====== SUPPLIED MATERIAL

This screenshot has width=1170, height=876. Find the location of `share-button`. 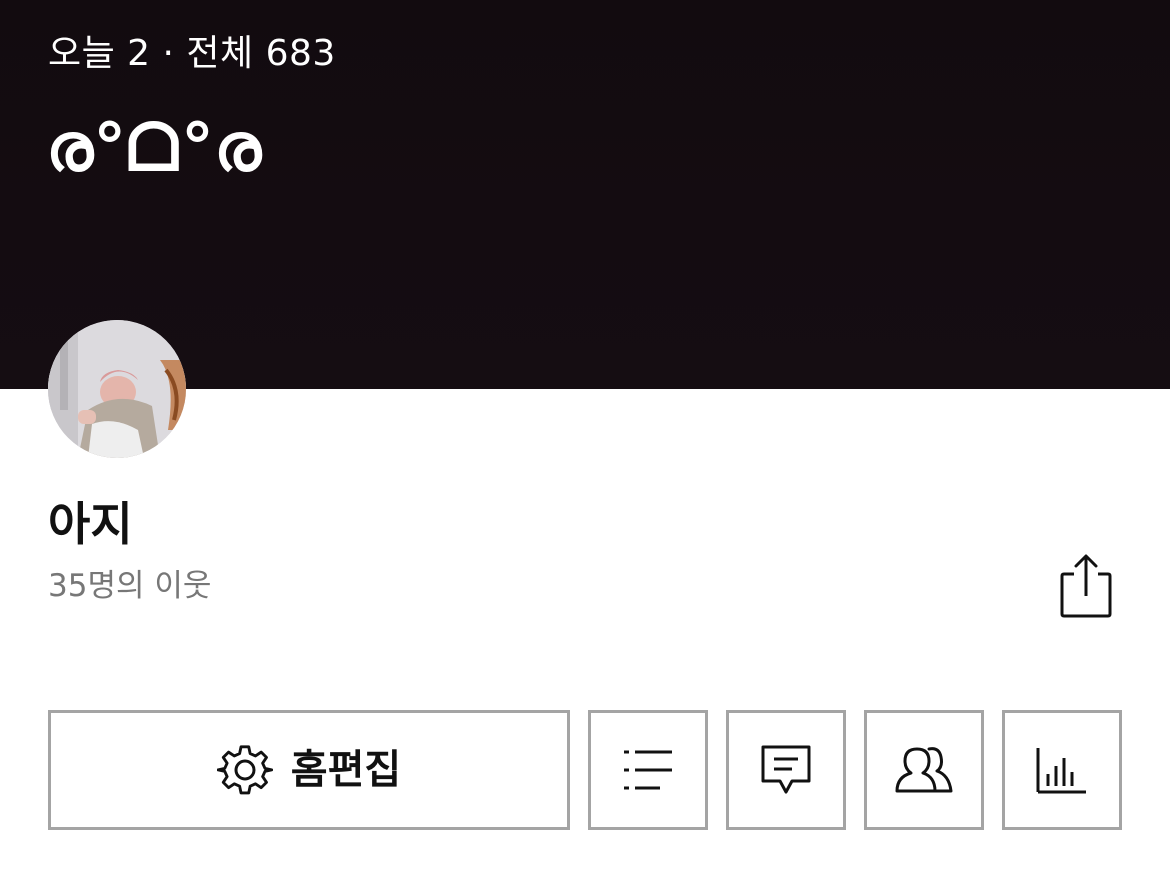

share-button is located at coordinates (1086, 586).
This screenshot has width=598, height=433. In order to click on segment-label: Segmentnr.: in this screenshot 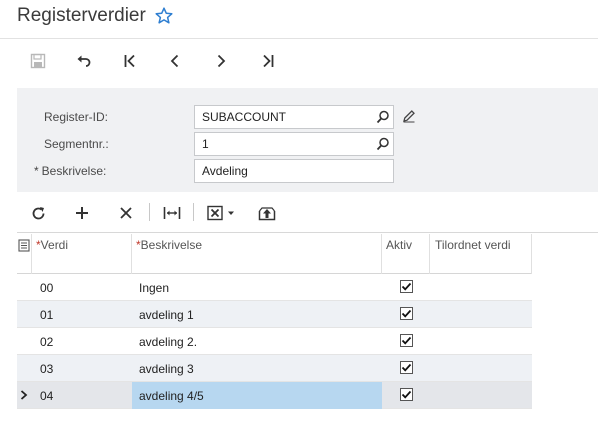, I will do `click(76, 144)`.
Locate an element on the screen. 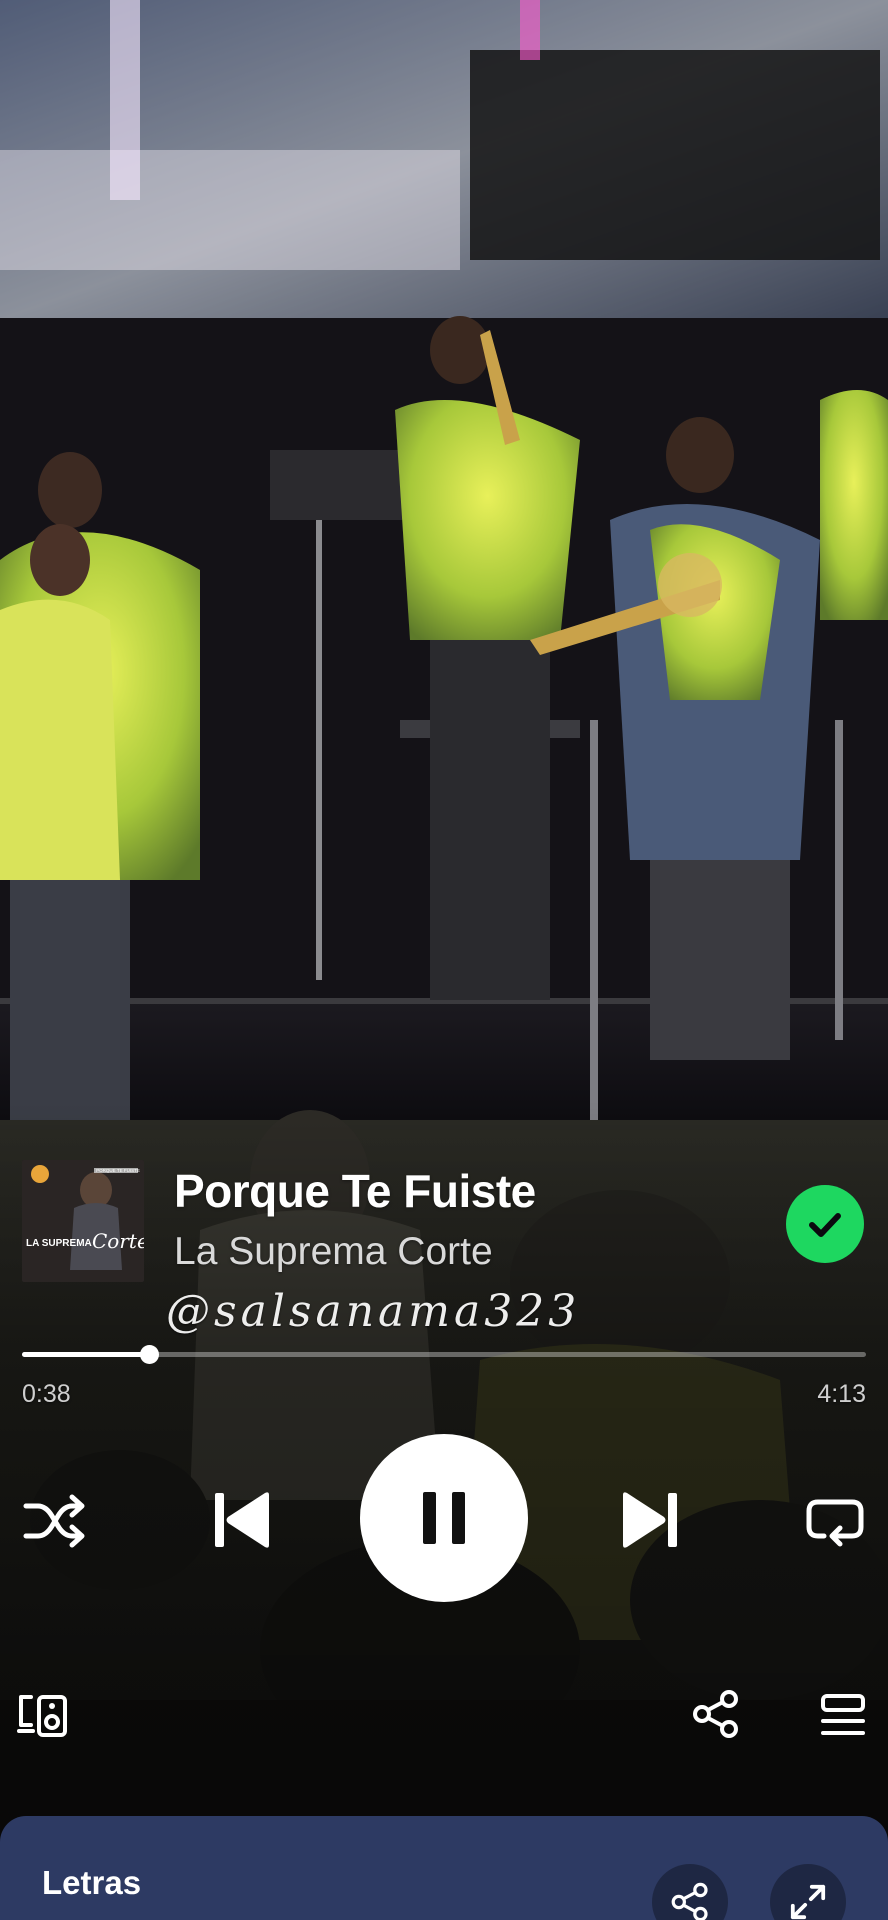  devices-icon is located at coordinates (42, 1716).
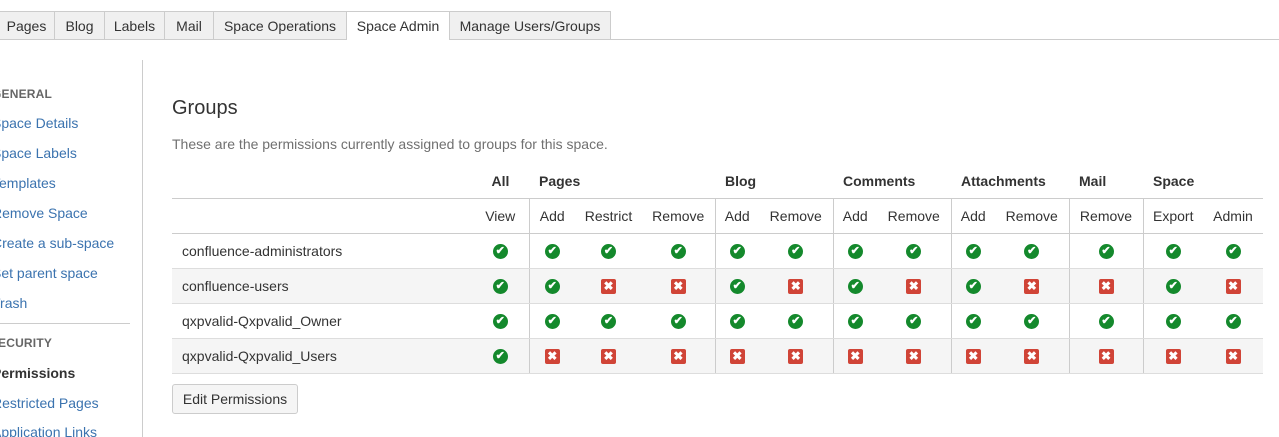  Describe the element at coordinates (26, 343) in the screenshot. I see `sidebar-heading-security: ECURITY` at that location.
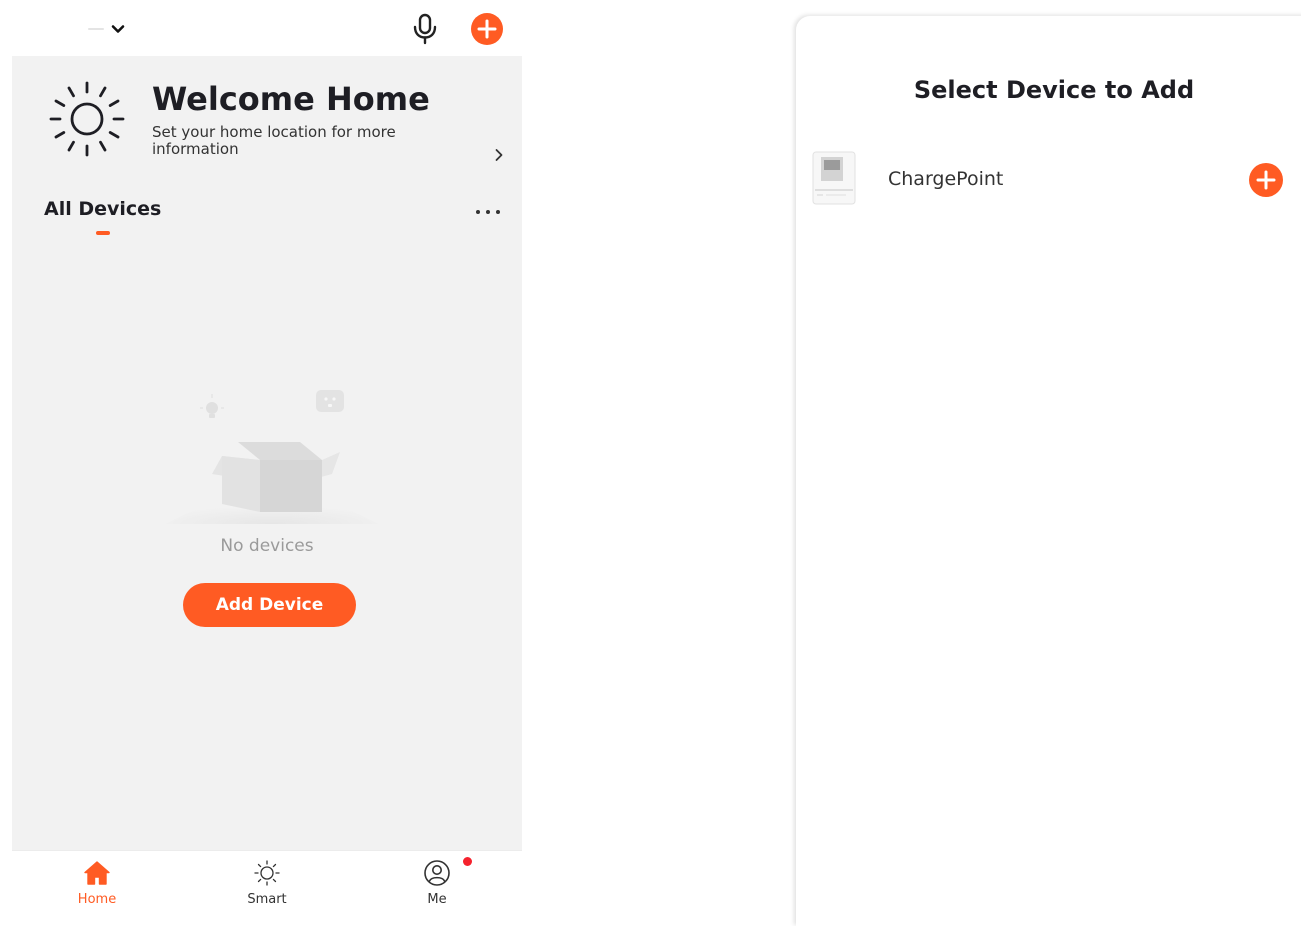  Describe the element at coordinates (267, 900) in the screenshot. I see `nav-label-smart: Smart` at that location.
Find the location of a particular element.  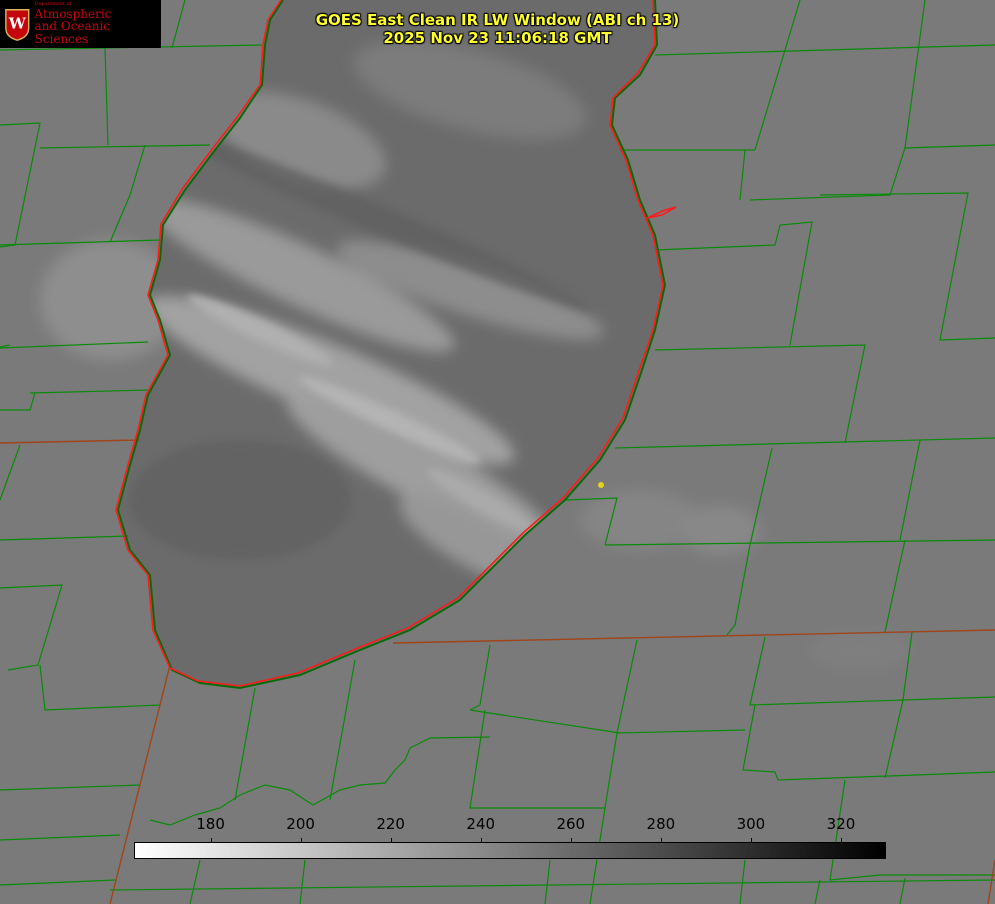

title-line1: GOES East Clean IR LW Window (ABI ch 13) is located at coordinates (498, 20).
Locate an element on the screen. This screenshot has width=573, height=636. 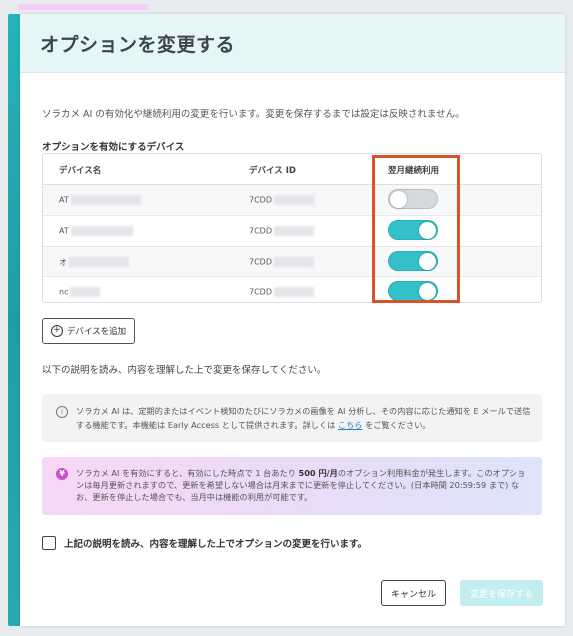
modal-accent-bar is located at coordinates (14, 320).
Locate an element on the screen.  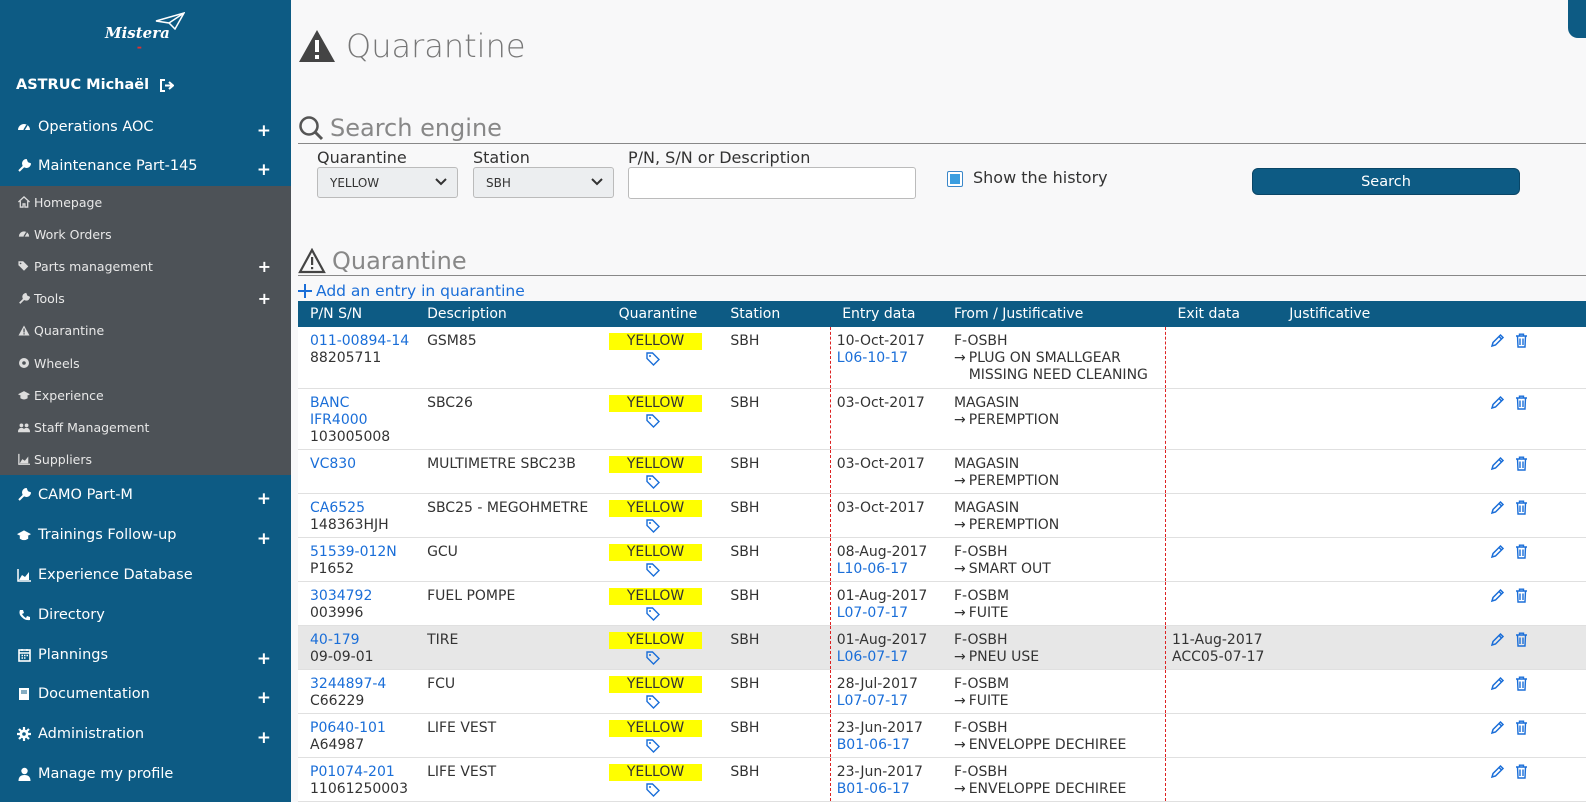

============

AIM OF THE TASK: Recast the stretch of data from the line containing "Find the location of a particular element." through the end as a Markdown table with the columns Row and Line. Skip blank lines and leave the pictures out.

EXERCISE RESPONSE:
| Row | Line |
|---|---|
| 1 | Find the location of a particular element.   |
| 2 | title-line1: GOES East Clean IR LW Window (ABI ch 13) is located at coordinates (498, 20). |
| 3 | Locate an element on the screen. This screenshot has width=573, height=636.  |
| 4 | modal-accent-bar is located at coordinates (14, 320). |
| 5 | Locate an element on the screen.   |